• _Reading text_
(374g) Expediting the Numerical Simulation of Lithium-Ion Battery Models

Lithium-ion batteries are important power sources for consumer electronics, and they provide excellent energy to weight ratios, no memory effect, and low loss of charge when idle.  To maintain battery health, mathematical models are valuable to monitor performance, make control decisions, and to determine optimal operation of these devices [1-12].  Many of these models are of the dynamic, distributed-parameter type and require the solution of a large system of differential-algebraic equations (DAEs).

Although parameter estimation of rigorous battery models has been performed [13], there are computational difficulties associated with dealing with these models, mainly the high CPU and storage requirements. Thus, model-based decisions may not be available on a timely basis. 

While reformulated, reduced-order battery models [13-14] will probably be the eventual choice for most battery control applications, a finite difference or finite element based approach can also play a role, especially for comparison of accuracy.  Thus numerical techniques that facilitate their solution are extremely valuable in-lieu of the fact that the finite-difference approach remains the most common among the researchers. While reformulated models explore apriori efficient manipulation and analytical solution of dependent variables, this talk explores the efficient numerical simulation of finite-difference schemes by employing efficient Jacobian restructuring and heuristic initialization schemes.

• _Information supplied_
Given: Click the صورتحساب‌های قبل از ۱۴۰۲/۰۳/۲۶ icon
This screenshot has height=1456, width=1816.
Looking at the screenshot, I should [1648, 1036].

• _Requests_
(1) In the abstract on lithium-ion battery models, copy the stretch from "While reformulated, reduced-order" through "heuristic initialization schemes." word for word.
(2) How would you put this sentence from the battery-model abstract into Spanish: "Thus, model-based decisions may not be available on a timely basis."?
(3) Write the next part of the abstract on simulating lithium-ion battery models, starting after its final sentence.
The data comes from a different source than the abstract on lithium-ion battery models.

• _Expected responses_
(1)
While reformulated, reduced-order battery models [13-14] will probably be the eventual choice for most battery control applications, a finite difference or finite element based approach can also play a role, especially for comparison of accuracy.  Thus numerical techniques that facilitate their solution are extremely valuable in-lieu of the fact that the finite-difference approach remains the most common among the researchers. While reformulated models explore apriori efficient manipulation and analytical solution of dependent variables, this talk explores the efficient numerical simulation of finite-difference schemes by employing efficient Jacobian restructuring and heuristic initialization schemes.

(2) Por lo tanto, es posible que las decisiones basadas en modelos no estén disponibles a tiempo.

(3)
In this paper, we present numerical methods that involve both judicious restructuring and rapid initialization of the large system of DAEs.  The restructuring involves re-ordering dependent variables, yielding a banded Jacobian.  The initialization procedure involves a very rapid temporal switching that eliminates discontinuities that lead to inconsistent initial conditions.  Such conditions can severely strain the capabilities of DAE solvers such as DASSL. These techniques allow computations to be completed within 1 to 4 seconds using a Intel 2.66 GHz duo-core processor, even when as many as 150 node points are used.

Parameters such as the kinetic constants for electrode chemistry, electrolyte diffusion coefficients, and intraparticle diffusion coefficients can be rapidly estimated using modern global optimization methods, such as those advocated by the groups of Floudas and Stadtherr [15-17], within 30 seconds or so.  Once initial estimation is complete, subsequent updating of parametric values proceeds more rapidly, as the system is likely to lie within the region of quadratic convergence. 

Our analysis concludes that while reformulated models with polynomial representation provides 2 orders of magnitude in computation speed-up, the approach presented here provides an order or magnitude speed-up. In addition, finite difference approach provides a tool for benchmarking reformulate models and the overhead involved in developing this model is insignificant compared to developing reformulated models which require significant mathematical analysis.

Acknowledgements

The authors are thankful for the financial support of this work by the NSF (CBET ?0828002), U.S. Army CERDEC (W909MY-06-C-0040), and the United States government.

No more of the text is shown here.